In general, we make sure the difference equation look like:

$$ y_{t+k} = a_1y_{t+k-1} + a_2y_{t+k-2} + ... + a_ky_{t} $$

then rewrite as $\mathbf{x}_{t+1} = A \mathbf{x}_{t}$, where

$$ \mathbf{x}_t = \left[ \begin{matrix} y_{t}\\ y_{t+1}\\ \vdots\\ y_{t+k-1} \end{matrix} \right], \quad \mathbf{x}_{t+1} = \left[ \begin{matrix} y_{t+1}\\ y_{t+2}\\ \vdots\\ y_{t+k} \end{matrix} \right] $$

And also

$$A=\left[\begin{array}{ccccc} 0 & 1 & 0 & \cdots & 0 \\ 0 & 0 & 1 & & 0 \\ \vdots & & & \ddots & \vdots \\ 0 & 0 & 0 & & 1 \\ a_{k} & a_{k-1} & a_{k-2} & \cdots & a_{1} \end{array}\right]$$

Markov Chains¶

Markov chain is a type of stochastic process, commonly modeled by difference equation, we will be slightly touching the surface of this topic by walking through an example.

Markov chain is also described by the first-order difference equation $\mathbf{x}_{t+1} = P\mathbf{x}_t$, where $\mathbf{x}_t$ is called state vector, $A$ is called stochastic matrix.

Suppose there are 3 cities $A$, $B$ and $C$, the proportion of population migration among cities are constructed in the stochastic matrix below

$$ M = \left[ \begin{matrix} .89 & .07 & .10\\ .07 & .90 & .11\\ .04 & .03 & .79 \end{matrix} \right] $$

For instance, the first column means that $89\%$ of population will stay in city $A$, $7\%$ will move to city $B$ and $4\%$ will migrate to city $C$. The first row means $7\%$ of city $B$'s population will immigrate into $A$, $10\%$ of city $C$'s population will immigrate into $A$.

Suppose the initial population of 3 cities are $(593000, 230000, 709000)$, convert the entries into percentage of total population.

In [3]:

x = np.array([593000, 230000, 709000])
x = x/np.sum(x);x

Out[3]:

array([0.38707572, 0.15013055, 0.46279373])

Input the stochastic matrix

In [4]:

M = np.array([[.89, .07, .1], [.07, .9, .11], [.04, .03, .79]])

After the first period, the population proportion among cities are

In [5]:

x1 = M@x
x1

Out[5]:

array([0.4012859 , 0.2131201 , 0.38559399])

The second period

In [6]:

x2 = M@x1
x2

Out[6]:

array([0.41062226, 0.26231345, 0.3270643 ])

The third period

In [7]:

x3 = M@x2
x3

Out[7]:

array([0.41652218, 0.30080273, 0.28267509])

We can construct a loop till $\mathbf{x}_{100} = M\mathbf{x}_{99}$, then plot the dynamic path.
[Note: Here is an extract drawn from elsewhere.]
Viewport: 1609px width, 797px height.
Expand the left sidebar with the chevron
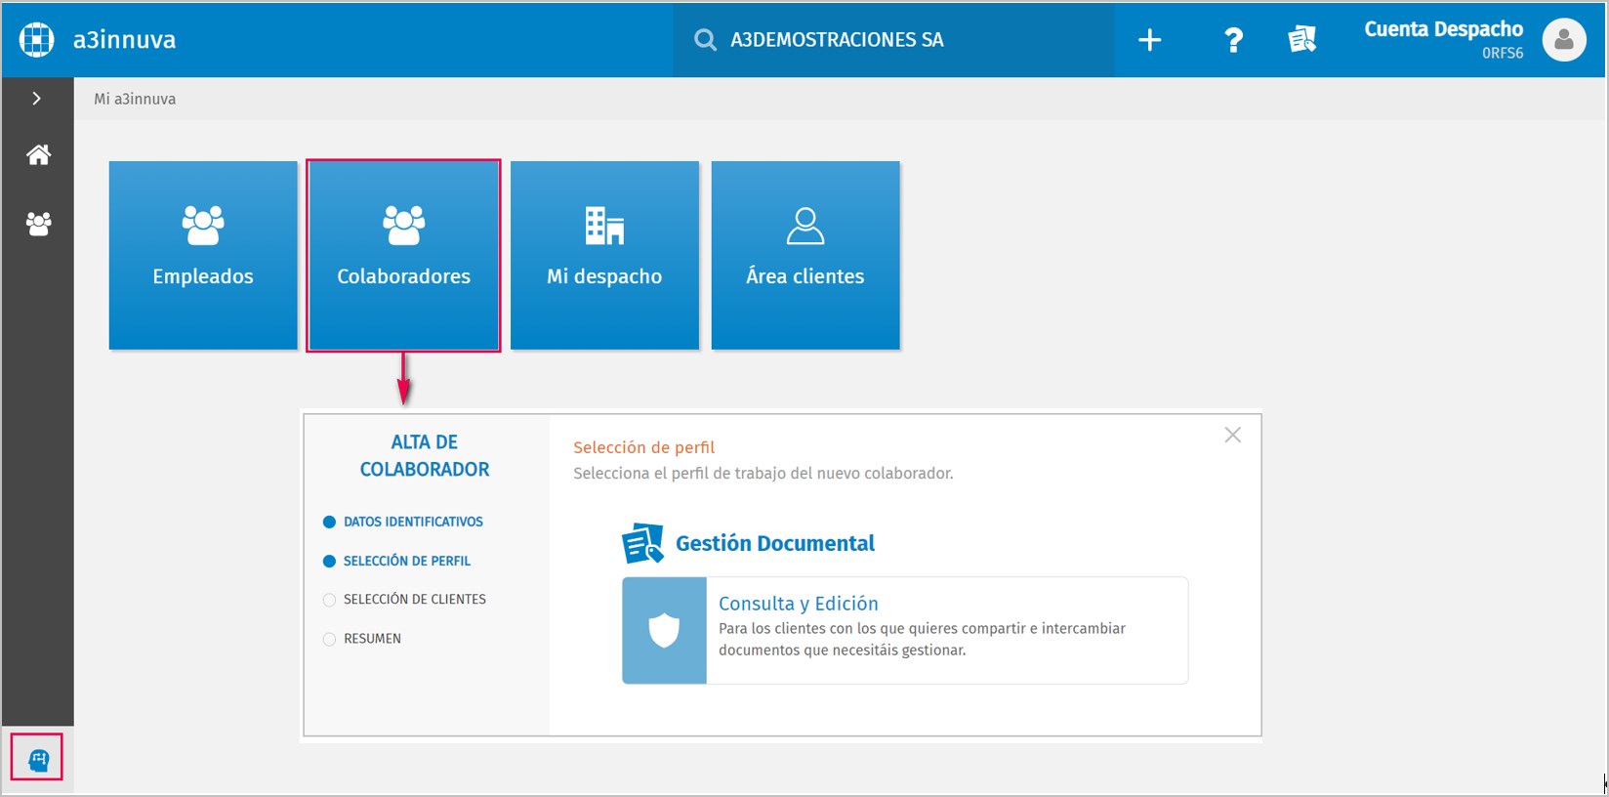click(x=37, y=99)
Notice that the curve is flattening after 20 periods, and we call it convergence to steady-state.

In [8]:

k = 100
X = np.zeros((k, 3))
X[0] = M@x
i = 0

while i+1 < 100:
    X[i+1] = M@X[i]
    i = i + 1

In [9]:

fig, ax = plt.subplots(figsize = (12, 12))

la = ['City A', 'City B', 'City C']
s = '$%.3f$'
for i in [0, 1, 2]:
    ax.plot(X[:, i], lw = 3, label = la[i] )
    ax.text(x = 20, y = X[-1,i], s = s %X[-1,i], size = 16)

ax.axis([0, 20, 0, .6]) # No need to show more of x, it reaches steady-state around 20 periods
ax.legend(fontsize = 16)
ax.grid()
ax.set_title('Dynamics of Population Percentage')
plt.show()

Eigenvalue and -vector in Markov Chain¶

If the $M$ in last example is diagonalizable, there will be $n$ linearly independent eigenvectors and corresponding eigenvalues, $\lambda_1$,...,$\lambda_n$. And eigenvalues can always be arranged so that $\left|\lambda_{1}\right| \geq\left|\lambda_{2}\right| \geq \cdots \geq\left|\lambda_{n}\right|$.

Also, because any initial vector $\mathbb{x}_0 \in \mathbb{R}^n$, we can use the basis of eigenspace (eigenvectors) to represent all $\mathbf{x}$.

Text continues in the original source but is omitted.